I asked Melanie Notkin what she thought of Cattrall’s parenting comments. Notkin, an aunt to six nieces and nephews, is the creator of Savvy Auntie, an online community for PANKS (Professional Aunts No Kids). Cattrall “might have gone a bit out of scope” of motherhood, Notkin says. Notkin wouldn’t equate aunthood with parenthood, but she does think aunts serve a powerful role.

One in five women is a PANK. “No matter how much a child’s mother and father loves them, they’re only two people,” Notkin says. “Childless aunts can provide children with experiences they may never have had. I’m an author; my brother and sister-in-law aren’t. I do things that their parents don’t do ... the parents know I add value.”

Sixty-eight per cent of PANKs, according to a study Notkin commissioned, say the children in their lives view them as a role model. And about 64 per cent of them enjoy spending times with kids but are glad they are not parents themselves. Cattrall seems to fit in that category.

“Timing-wise, it was never right,” Cattrall, 59, says of her no-kids lifestyle. “I have been married, and I enjoyed very much being married, my two marriages. But we never really got to the point where it seemed a natural progression in our relationship that we would become parents.”
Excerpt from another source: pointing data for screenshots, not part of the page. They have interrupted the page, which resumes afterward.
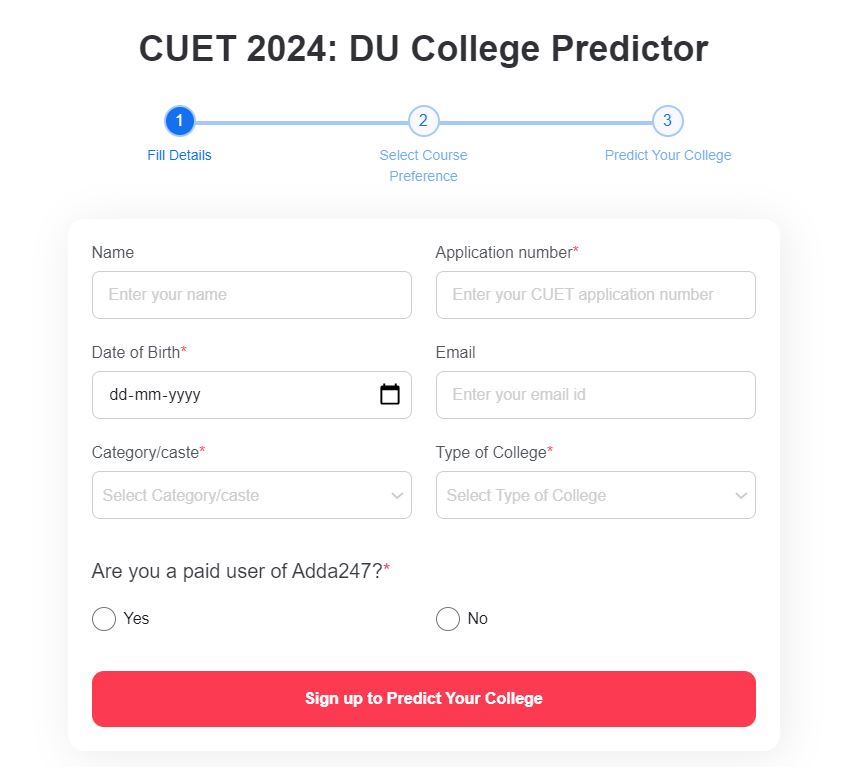Choose Yes for paid user of Adda247
Screen dimensions: 848x767
point(103,619)
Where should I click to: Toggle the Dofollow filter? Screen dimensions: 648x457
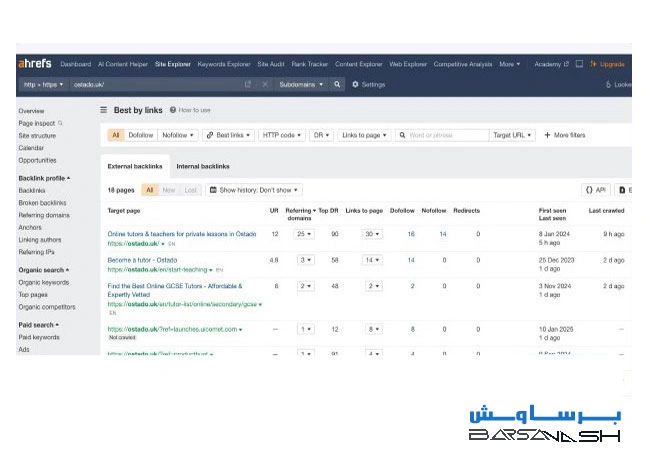pos(141,135)
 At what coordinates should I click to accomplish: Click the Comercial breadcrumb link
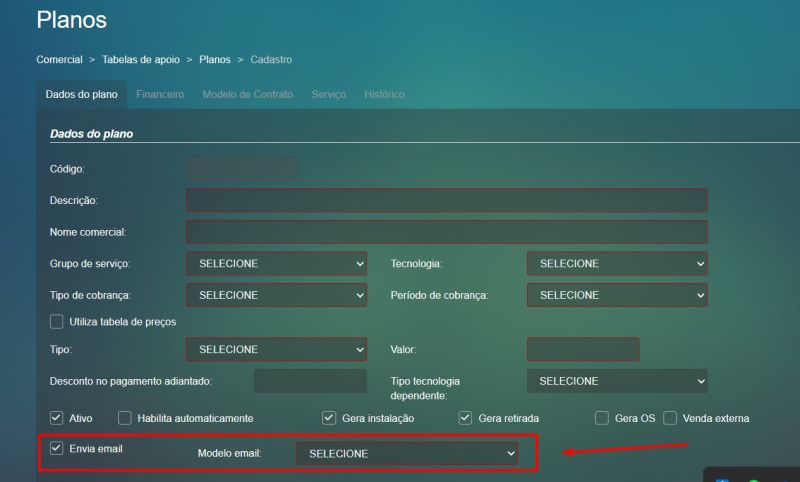pyautogui.click(x=59, y=60)
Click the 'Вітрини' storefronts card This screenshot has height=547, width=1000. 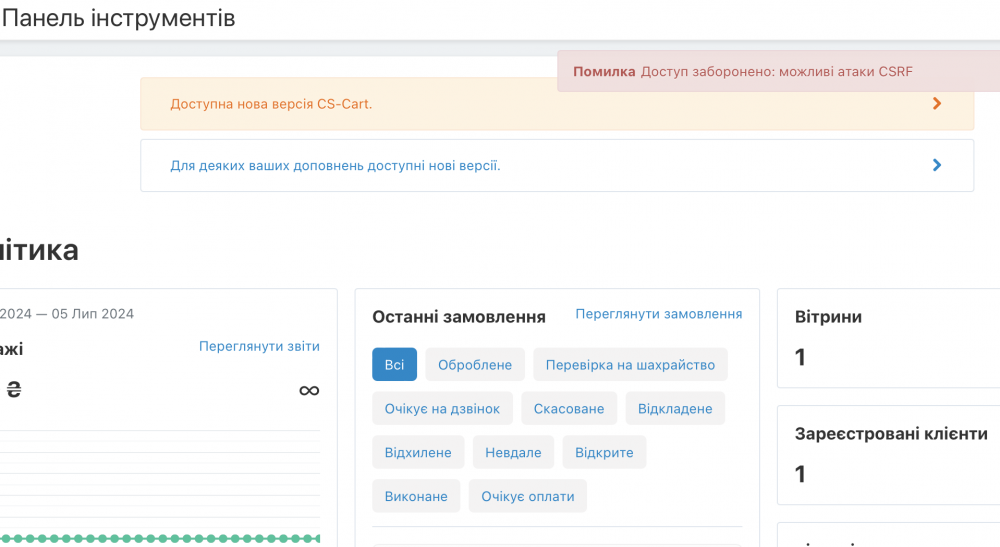888,338
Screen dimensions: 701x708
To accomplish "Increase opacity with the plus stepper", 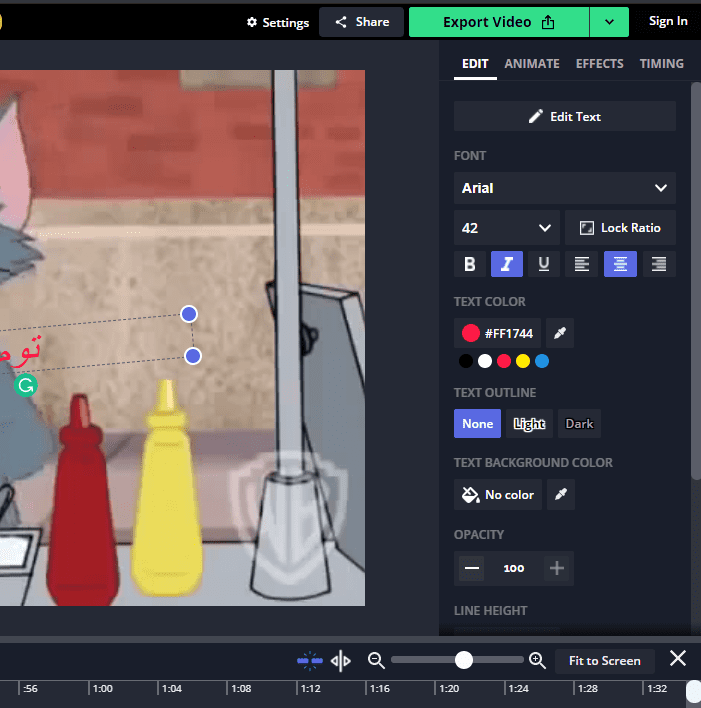I will click(x=557, y=568).
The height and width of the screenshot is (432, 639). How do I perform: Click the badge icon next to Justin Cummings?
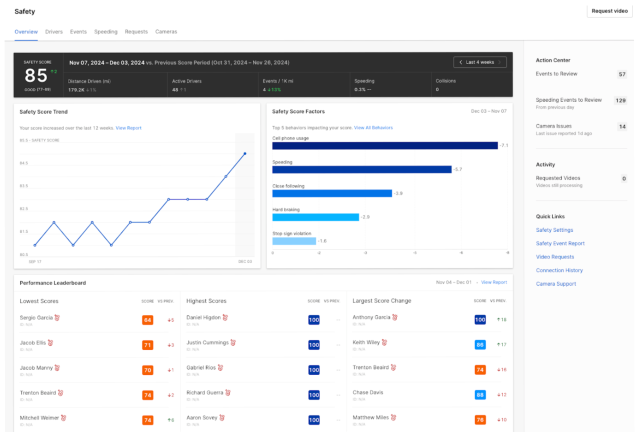[x=231, y=342]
Would Samantha, Cattrall’s Sex and the City character, consider herself a PANK? Notkin says no. Carrie was a savvy auntie to Charlotte’s daughter, but not so much Samantha.
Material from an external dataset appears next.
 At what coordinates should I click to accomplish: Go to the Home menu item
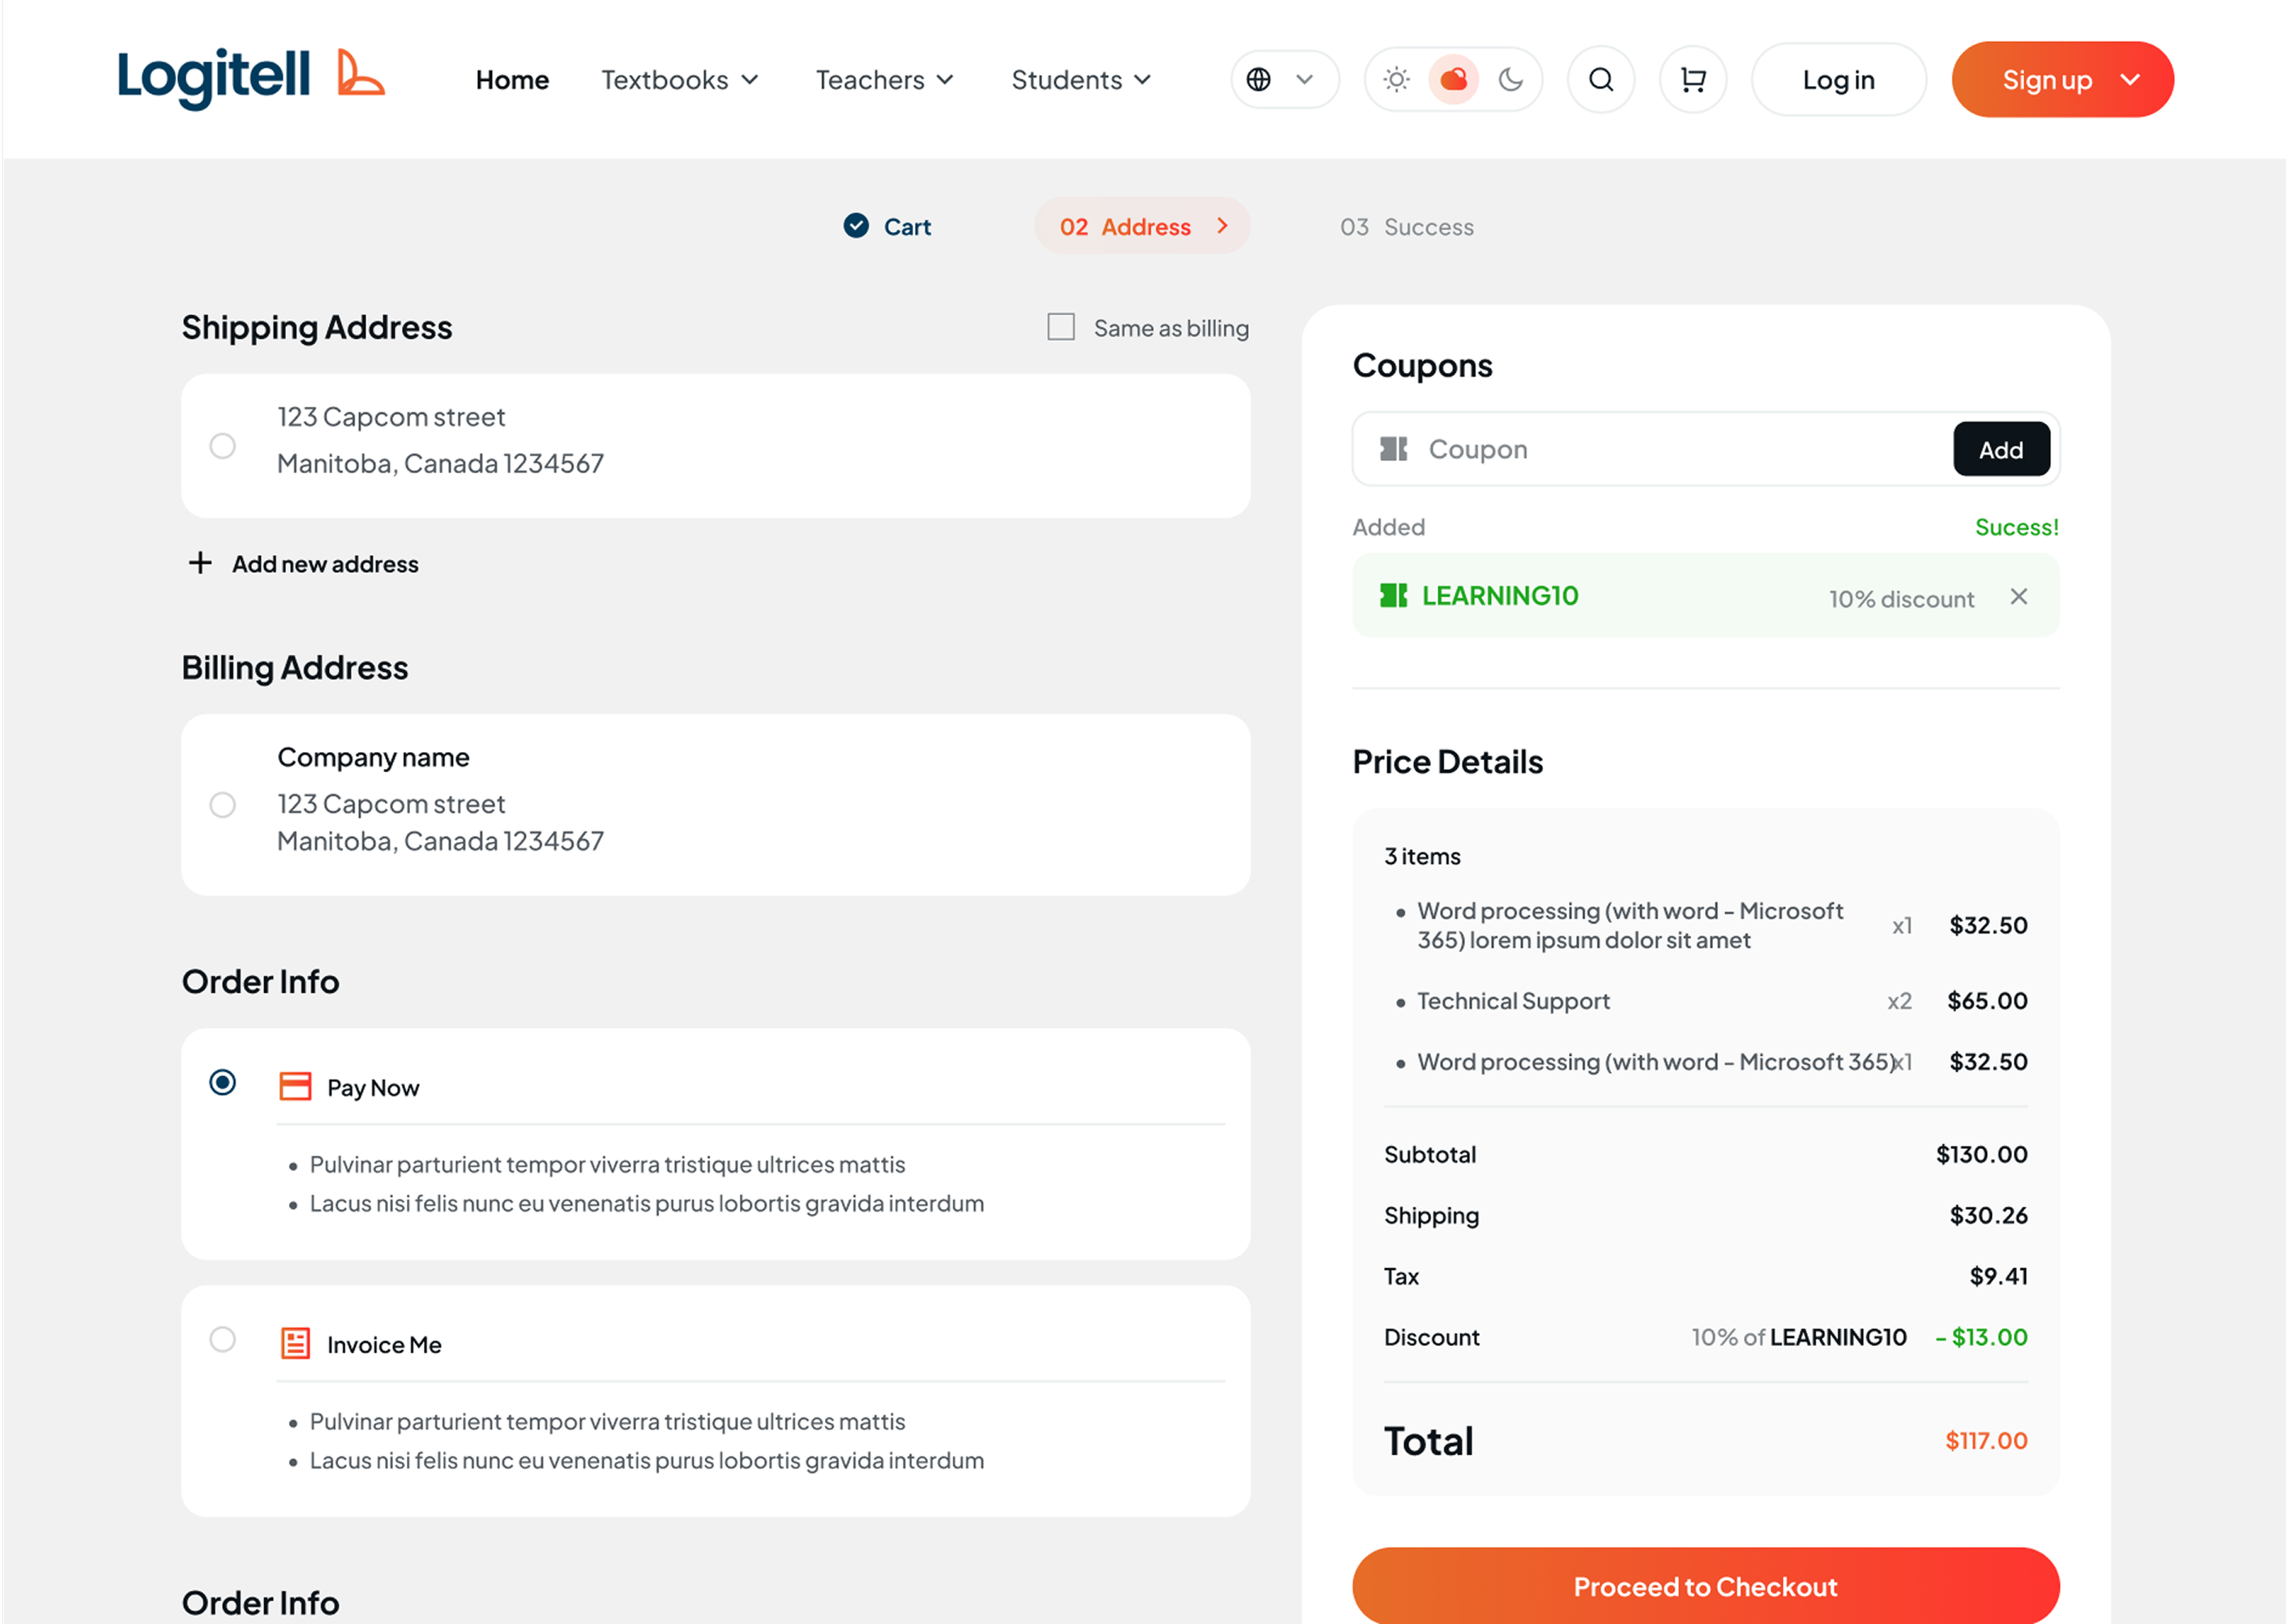coord(512,80)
True to that character, the most durable of Cattrall’s relationships appear to be her female friendships.

“You’re born into a family unit, which you don’t choose,” she says. “And then you make your family. And men, for a lot of women of my generation, they come and they go. But that family that you’ve created, they stay. Those are the people that I want around my bedside, you know, when I croak. Those are the people who I know that I can really rely on — because they’ve actually been there all along.”

Now that sounds a lot like Samantha.